=== EXERCISE DIRECTIONS ===
From the very first line down to the line containing "Task: Click document format icon in 恋爱篇 row", write out the material exactly as it appears, and no more.

=== DATA SHOWN ===

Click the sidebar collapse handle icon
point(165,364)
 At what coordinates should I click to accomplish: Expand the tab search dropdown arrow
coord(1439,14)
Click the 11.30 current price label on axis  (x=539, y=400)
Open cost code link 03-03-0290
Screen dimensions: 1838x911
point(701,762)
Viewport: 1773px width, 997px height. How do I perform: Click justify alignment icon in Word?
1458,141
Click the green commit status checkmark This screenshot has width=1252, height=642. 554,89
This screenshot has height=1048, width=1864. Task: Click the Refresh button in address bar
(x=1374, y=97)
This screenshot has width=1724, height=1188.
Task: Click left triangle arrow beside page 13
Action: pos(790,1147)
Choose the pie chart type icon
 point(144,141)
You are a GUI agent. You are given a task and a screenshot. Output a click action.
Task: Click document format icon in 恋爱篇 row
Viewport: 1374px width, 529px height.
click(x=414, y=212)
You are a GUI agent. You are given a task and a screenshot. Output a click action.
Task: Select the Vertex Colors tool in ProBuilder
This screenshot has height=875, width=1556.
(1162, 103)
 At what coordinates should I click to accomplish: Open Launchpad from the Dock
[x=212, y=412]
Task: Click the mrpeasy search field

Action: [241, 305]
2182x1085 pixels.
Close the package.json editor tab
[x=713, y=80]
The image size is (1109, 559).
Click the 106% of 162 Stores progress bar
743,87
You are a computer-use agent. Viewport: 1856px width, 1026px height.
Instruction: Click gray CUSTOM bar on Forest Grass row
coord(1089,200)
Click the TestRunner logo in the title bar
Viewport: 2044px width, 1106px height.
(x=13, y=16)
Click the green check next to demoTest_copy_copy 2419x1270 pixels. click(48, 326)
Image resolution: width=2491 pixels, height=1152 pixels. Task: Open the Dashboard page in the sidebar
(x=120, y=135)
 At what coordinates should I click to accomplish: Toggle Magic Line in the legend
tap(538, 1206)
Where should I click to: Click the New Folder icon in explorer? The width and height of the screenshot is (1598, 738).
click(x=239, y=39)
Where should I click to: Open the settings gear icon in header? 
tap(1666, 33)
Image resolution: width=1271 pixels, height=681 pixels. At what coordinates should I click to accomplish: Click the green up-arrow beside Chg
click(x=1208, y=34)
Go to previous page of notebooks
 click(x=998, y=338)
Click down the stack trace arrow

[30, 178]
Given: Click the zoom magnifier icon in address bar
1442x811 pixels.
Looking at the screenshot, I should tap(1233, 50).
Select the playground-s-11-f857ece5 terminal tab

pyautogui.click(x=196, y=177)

=== SOLUTION TO THIS EXERCISE ===
Click the sidebar collapse handle icon
point(165,364)
 At what coordinates should I click to accomplish: Expand the tab search dropdown arrow
coord(1439,14)
Click the 11.30 current price label on axis  (x=539, y=400)
Open cost code link 03-03-0290
Screen dimensions: 1838x911
point(701,762)
Viewport: 1773px width, 997px height. How do I perform: Click justify alignment icon in Word?
1458,141
Click the green commit status checkmark This screenshot has width=1252, height=642. 554,89
This screenshot has height=1048, width=1864. Task: Click the Refresh button in address bar
(x=1374, y=97)
This screenshot has width=1724, height=1188.
Task: Click left triangle arrow beside page 13
Action: pos(790,1147)
Choose the pie chart type icon
 point(144,141)
You are a GUI agent. You are given a task and a screenshot. Output a click action.
Task: Click document format icon in 恋爱篇 row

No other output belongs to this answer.